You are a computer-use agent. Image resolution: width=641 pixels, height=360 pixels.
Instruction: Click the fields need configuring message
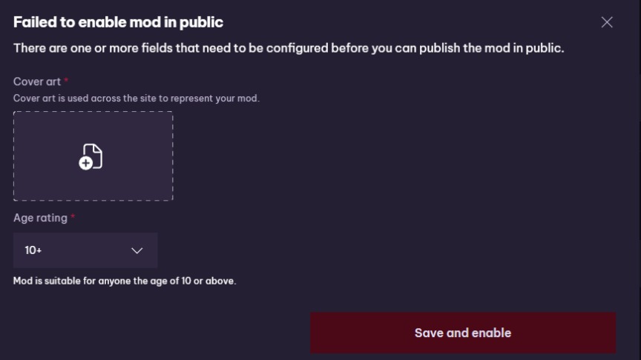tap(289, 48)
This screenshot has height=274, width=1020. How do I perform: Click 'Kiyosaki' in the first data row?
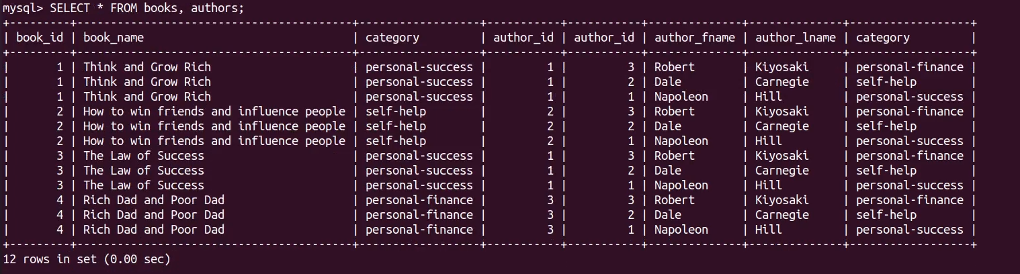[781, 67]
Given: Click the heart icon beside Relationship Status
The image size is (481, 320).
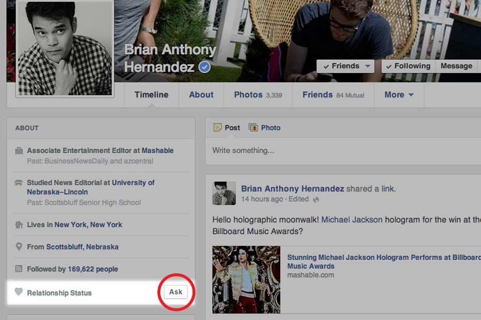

# # # # # # #

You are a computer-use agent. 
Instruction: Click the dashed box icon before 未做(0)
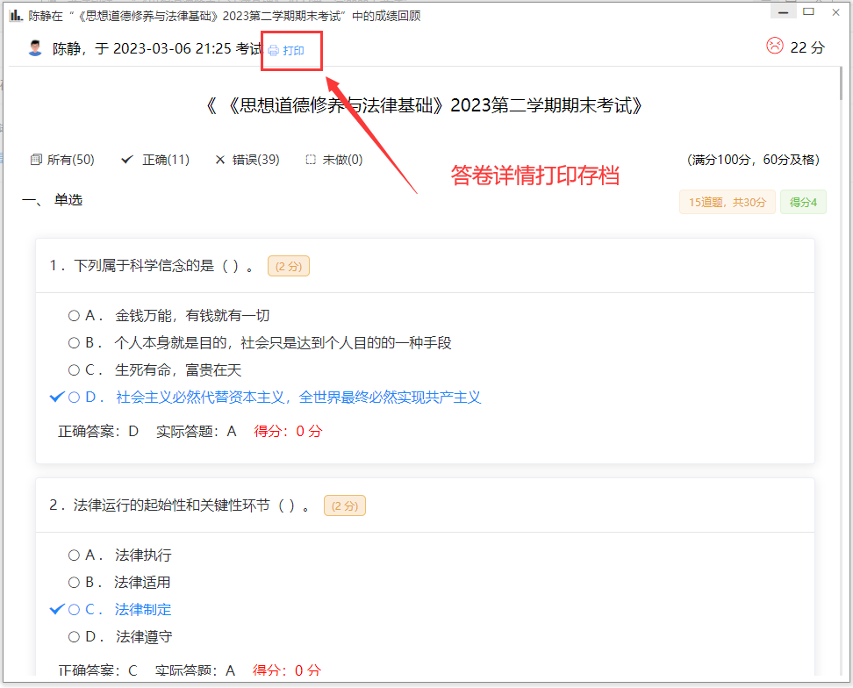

# # # # # # #

Work instruction =>
In the entries above, find every line with the word "agent" and list it.

Answer to this task =>
You are a computer-use agent. Image resolution: width=641 pixels, height=360 pixels.
You are a computer-use agent. 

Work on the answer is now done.